Еще одна беспокойная ночь без сна и новое утро. Второй день прошел, как первый, и сменился такой же ночью. На третий день букет на полу рядом с Израилем совсем увял. Через амбразуры сочилась сырость, и капли глухо стучали по каменным плитам пола. Израиль слышал унылый шорох — это ветки хлестали по разинутым пастям грифонов, так что внутрь летели брызги льющего снаружи дождя. Время от времени над головой Израиля раздавался удар грома, за амбразурами вспыхивала молния, и каморка озарялась пронзительным зеленоватым светом, а потом шум и плеск дождя продолжался с удвоенной силой.
— Это уже утро третьего дня, — бормотал Израиль. — А он сказал, что зайдет за мной самое позднее наутро третьего дня. Вот оно и наступило. Потерпим, у него еще есть время. Утро ведь кончается в полдень.
Однако небо было таким пасмурным, что угадать наступление полудня оказалось нелегко.

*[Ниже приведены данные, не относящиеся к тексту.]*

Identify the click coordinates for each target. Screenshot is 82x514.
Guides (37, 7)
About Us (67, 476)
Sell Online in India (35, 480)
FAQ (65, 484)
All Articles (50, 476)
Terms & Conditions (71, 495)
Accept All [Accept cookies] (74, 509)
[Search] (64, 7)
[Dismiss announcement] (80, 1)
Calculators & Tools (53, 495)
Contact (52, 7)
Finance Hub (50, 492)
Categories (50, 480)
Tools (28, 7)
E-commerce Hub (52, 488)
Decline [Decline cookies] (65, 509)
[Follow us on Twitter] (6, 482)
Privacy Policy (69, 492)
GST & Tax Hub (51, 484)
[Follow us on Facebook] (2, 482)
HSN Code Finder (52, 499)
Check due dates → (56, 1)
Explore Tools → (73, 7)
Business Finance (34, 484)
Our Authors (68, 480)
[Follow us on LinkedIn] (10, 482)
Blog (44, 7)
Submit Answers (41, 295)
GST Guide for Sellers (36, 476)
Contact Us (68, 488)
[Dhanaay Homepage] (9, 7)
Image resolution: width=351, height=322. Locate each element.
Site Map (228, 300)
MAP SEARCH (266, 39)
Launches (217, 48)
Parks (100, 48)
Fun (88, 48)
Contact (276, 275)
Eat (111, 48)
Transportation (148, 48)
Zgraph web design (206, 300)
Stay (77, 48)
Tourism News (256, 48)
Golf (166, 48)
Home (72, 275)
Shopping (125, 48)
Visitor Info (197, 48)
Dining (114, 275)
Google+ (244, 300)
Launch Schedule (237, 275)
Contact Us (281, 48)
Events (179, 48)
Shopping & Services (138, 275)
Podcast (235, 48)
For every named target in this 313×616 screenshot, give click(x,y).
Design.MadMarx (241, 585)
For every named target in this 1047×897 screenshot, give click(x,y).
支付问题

Израиль все еще не хотел поверить, что полдень давно миновал, как вдруг начало смеркаться. И, страшась сам не зная чего, он наблюдал, как над ним смыкается тьма еще одной ночи. Если прежде он терпеливо ждал, поддерживаемый надеждой, то теперь мужество совсем его покинуло. И внезапно, словно злокачественная лихорадка, на него напала томительная тоска, какой он никогда прежде не знал.

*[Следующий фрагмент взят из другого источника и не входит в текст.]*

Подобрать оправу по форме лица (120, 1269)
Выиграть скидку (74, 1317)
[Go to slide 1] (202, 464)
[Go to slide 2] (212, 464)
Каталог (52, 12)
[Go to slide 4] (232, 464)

Говядину он съел всю, но хлеба и воды при некоторой экономии должно было хватить еще дня на два-три. И охвативший его ужас был порожден не муками голода, но тем непонятным заключением, которому он был подвергнут. Пока тянулись медлительные часы этой ночи, Израилем все сильнее овладевало ощущение, что он навеки замурован в стене; оно росло, росло, росло, и он то и дело конвульсивно приподнимался на своем ложе в такой панике, словно его завалили гранитными глыбами, словно он копал глубокий колодец и вдруг вся каменная обкладка и вся выброшенная земля осели и он остался погребенным на глубине в девяносто футов.